As the inimitable Yogi Berra once said, it’s déjà vu all over again.
As gasoline prices spiked last week, Gov. Gavin Newsom denounced oil companies and called a special legislative session to impose a new tax on their profits.
“Crude oil prices are down but oil and gas companies have jacked up prices at the pump in California. This doesn’t add up,” Newsom said. “We’re not going to stand by while greedy oil companies fleece Californians. Instead, I’m calling for a windfall tax to ensure excess oil profits go back to help millions of Californians who are getting ripped off.”
Newsom is only the latest governor to promise a crackdown on oil companies when pump prices spike. Over the years, there have been numerous investigations into why California’s prices are markedly higher than those of other states, but there’s never been any conclusive proof of collusion.

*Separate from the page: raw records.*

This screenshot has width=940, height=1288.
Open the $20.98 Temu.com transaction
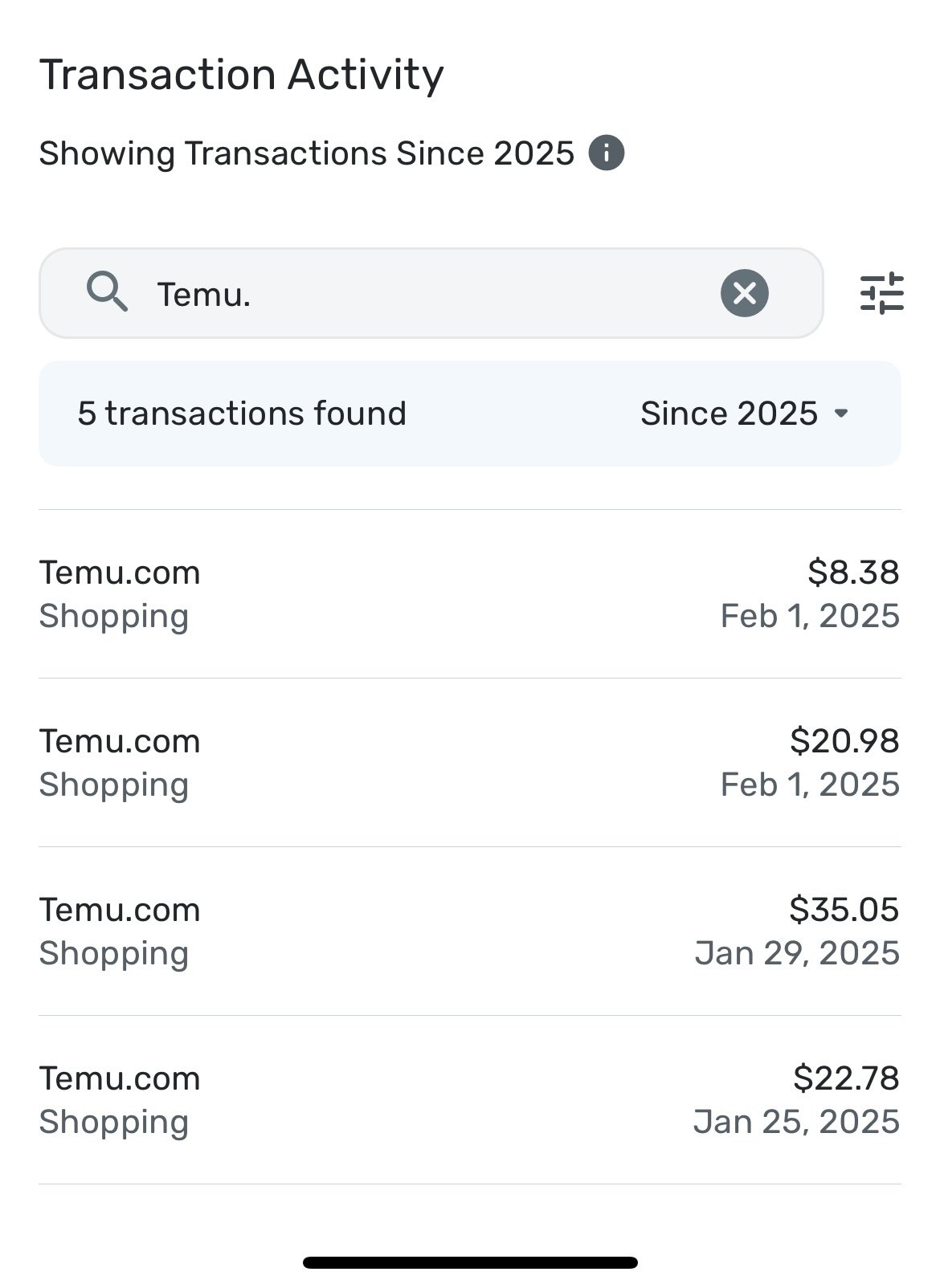coord(469,763)
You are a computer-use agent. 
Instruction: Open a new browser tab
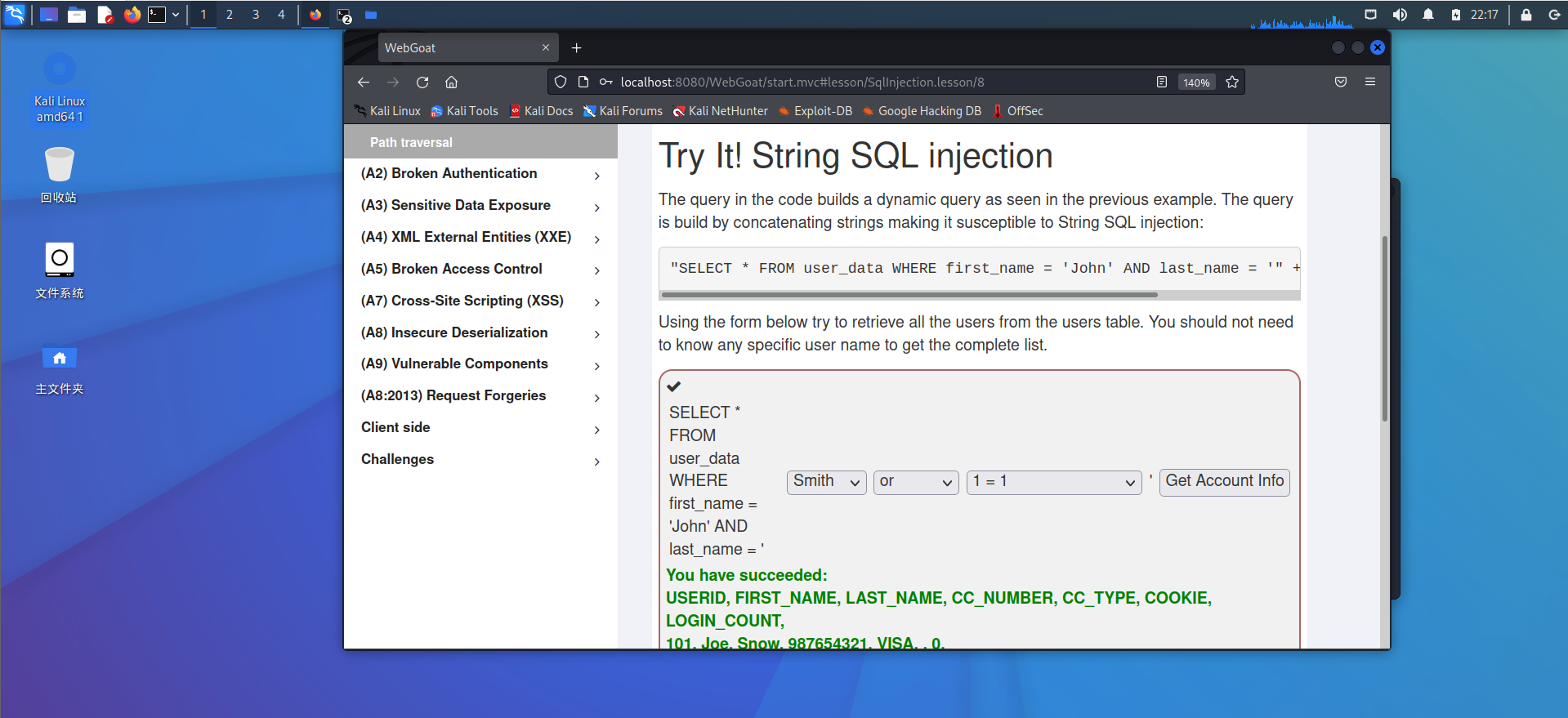pos(576,48)
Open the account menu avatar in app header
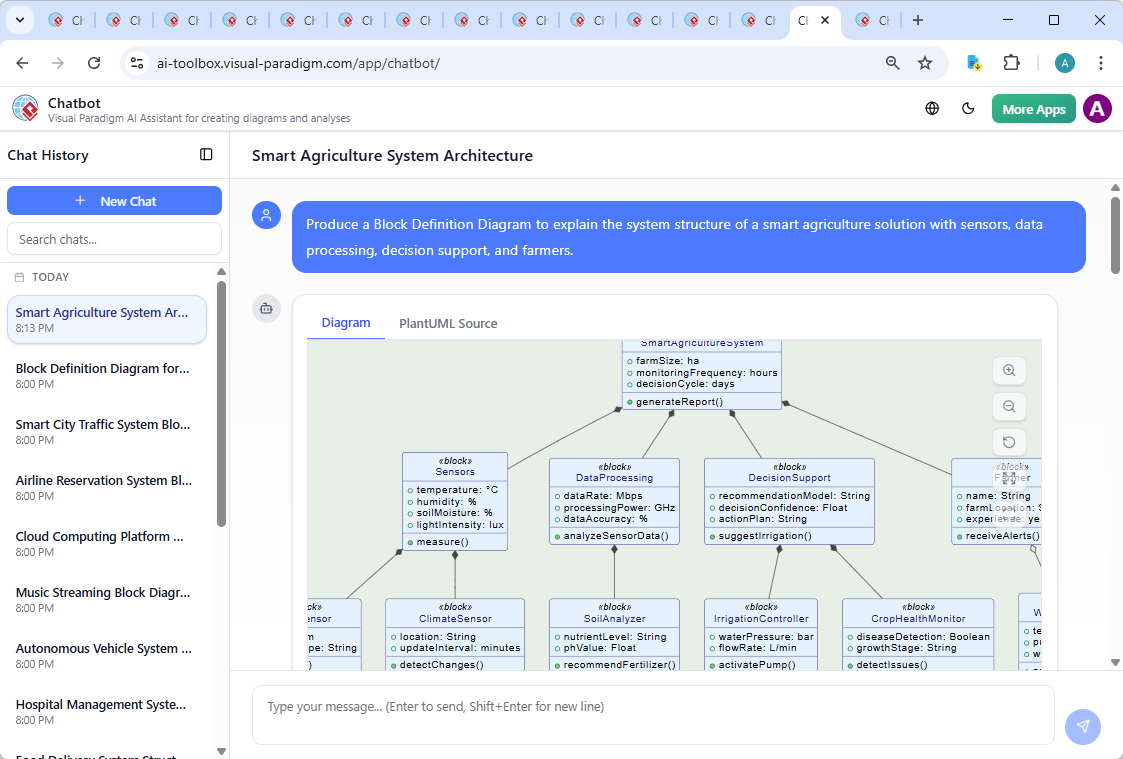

Rather, it’s been repeatedly demonstrated that California’s relatively high gas prices are largely, if not completely, explainable by unique factors such as the state’s particular refining recipe meant to minimize smog-producing emissions, its high taxes, and its overall high cost of doing business.
More recently, California has seen decreasing refining capacity due to the state’s commitment to eliminating gasoline-powered cars and trucks and shifting to “zero emission” vehicles powered by batteries or hydrogen.
Refiners are unwilling to invest in production upgrades when their operations face state-mandated phaseout, and as in-state refining declines California is no longer a self-contained fuels island. It becomes increasingly subject to the global commodities market with the disadvantage of requiring specially formulated fuel that cannot be readily obtained from outside sources.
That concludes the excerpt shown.